According to the campaign “Defuel Russia’s war machine,” which my organization Ecodefense and the German NGO Urgewald have launched, Europe paid almost 100 billion Euros for Russian fuels last year alone. Before the war on Ukraine, Russia was supplying the EU with 45% of its gas, 46% of its coal, and 27% of its oil imports. But that’s not all. Russia also supplies about 20% of the nuclear fuel used in European nuclear reactors.

One of companies that has for a very long time cooperated with Russia in the nuclear fuel supply chain is Urenco. It sent to Russia about 45,000 tons of uranium tails, a waste remaining from the uranium enrichment process, from its German Gronau facility alone. It was very convenient to set up the dumping site for radioactive waste in another country. Yet, Russian Rosatom was sending uranium to Urenco. At the same time, Framatome and other French nuclear companies also cooperated with Rosatom. In such ways, during the last two decades, Russia got deeply involved with EU nuclear fuel supplies, increasing its dependence on Putin’s regime.

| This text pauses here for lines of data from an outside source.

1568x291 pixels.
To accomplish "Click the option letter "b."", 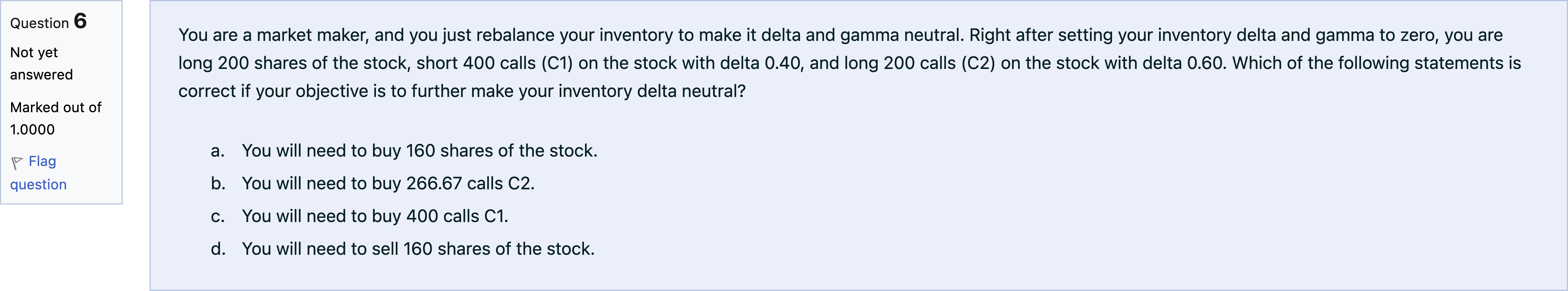I will 218,183.
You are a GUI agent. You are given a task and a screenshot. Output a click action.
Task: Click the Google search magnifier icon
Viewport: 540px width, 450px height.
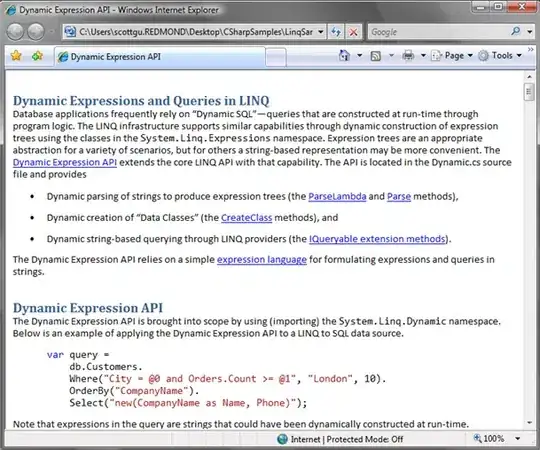[516, 32]
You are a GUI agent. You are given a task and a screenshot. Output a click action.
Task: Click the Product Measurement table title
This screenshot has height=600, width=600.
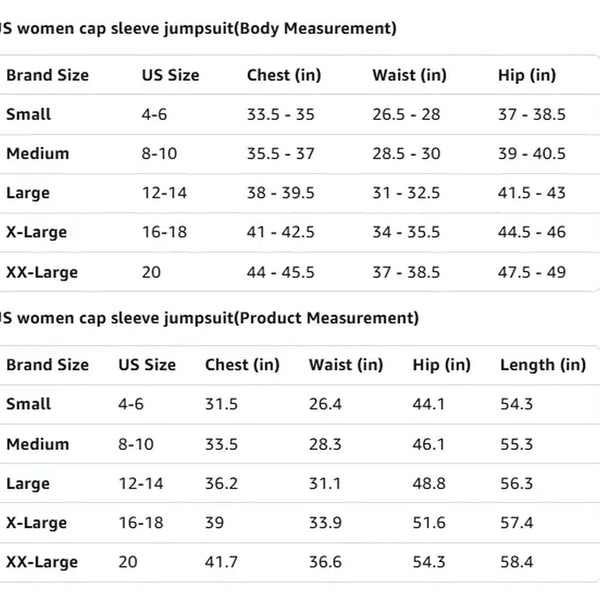(209, 318)
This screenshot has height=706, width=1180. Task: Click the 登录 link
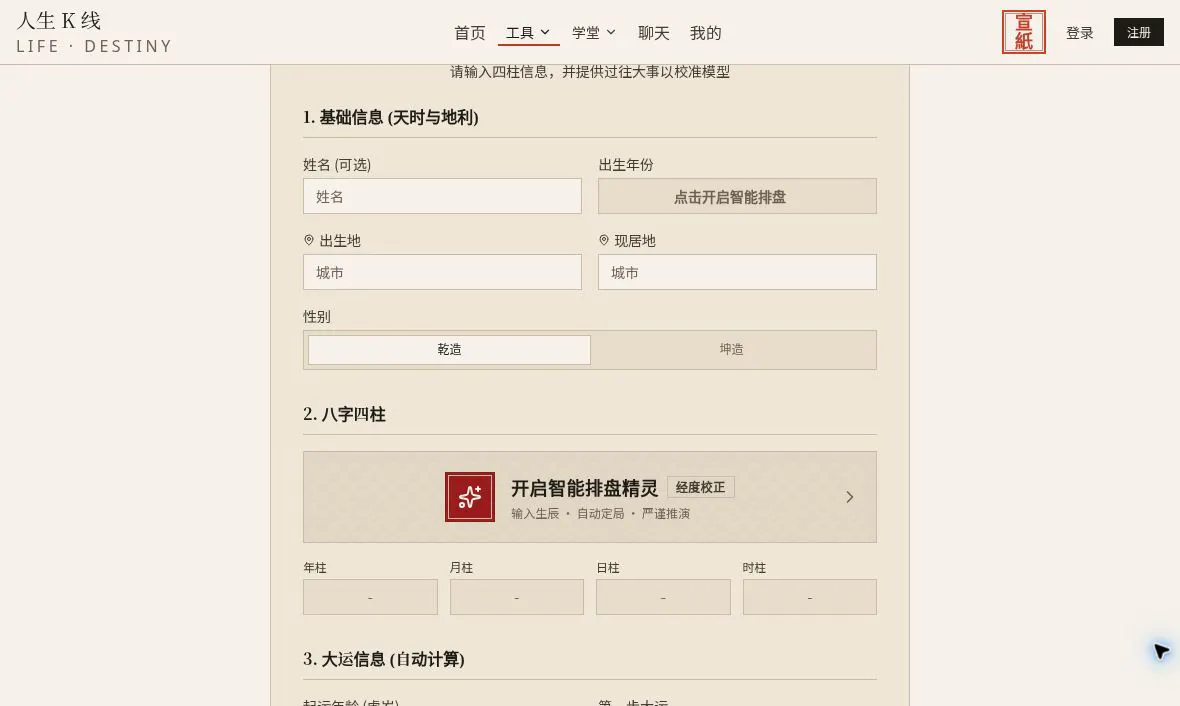[x=1079, y=32]
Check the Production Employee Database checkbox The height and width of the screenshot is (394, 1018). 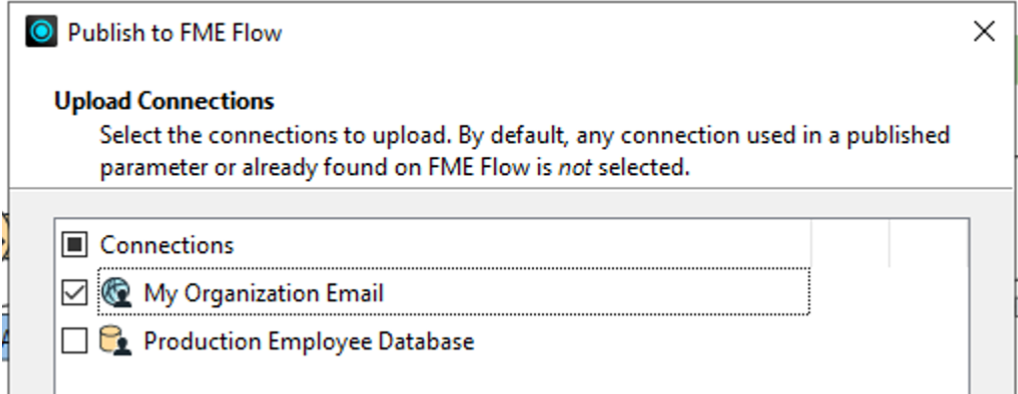click(75, 341)
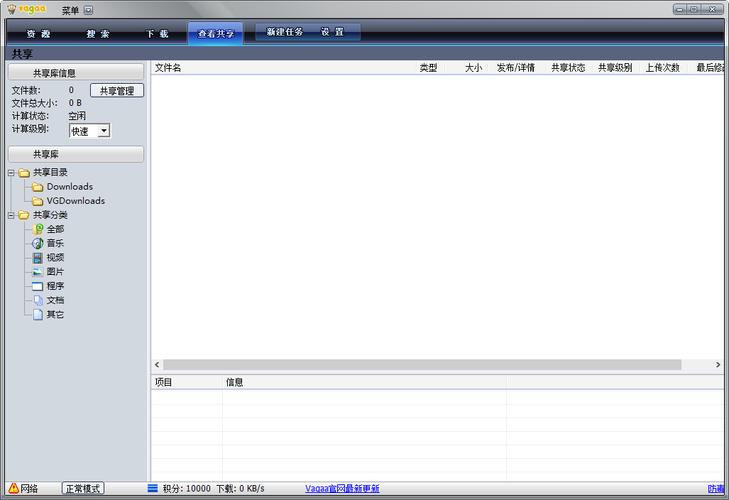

To some, it may look like Russia was a reliable partner until one day Putin suddenly decided to start a war. But there were signs showing that this path had been chosen long ago.

Over the last 15 years, Putin went to war against Georgia in 2008 and against Ukraine – first in 2014 and then again in 2022. He demolished democratic institutions, repressed civil society and silenced independent media. Everything that could become a barrier to dictatorship, everyone who could raise their voice against war, every bit of opposition got under attack by Russian authorities.

For many European governments and companies, it was convenient to turn a blind eye on all these developments in Russia. They enjoyed working with Putin who was a reliable supplier of all the fuel Europe needed. And he could also pay very well for a friendship. Take Hungary, for example, which received a 10-billion-euro loan to build a Russian nuclear plant on their territory. Shockingly, even despite the war on Ukraine, Hungarian Prime Minister Viktor Orban wants to proceed with the construction. This is where greed and populism brought us – a full-scale war in Europe in the 21st century.

Putin has worked very hard for a long time to create European dependence on Russian fuel. He doesn’t believe Europe will manage without his natural resources. But there is only one way to avoid an even bigger war in Europe: cut European dependence on Russian supplies, deprive the Russian regime of the funds needed to continue the war. Even if it takes a lot of effort and enormous resources – full embargo on Russian fuels must be introduced urgently, replaced urgently and solely by renewable energy.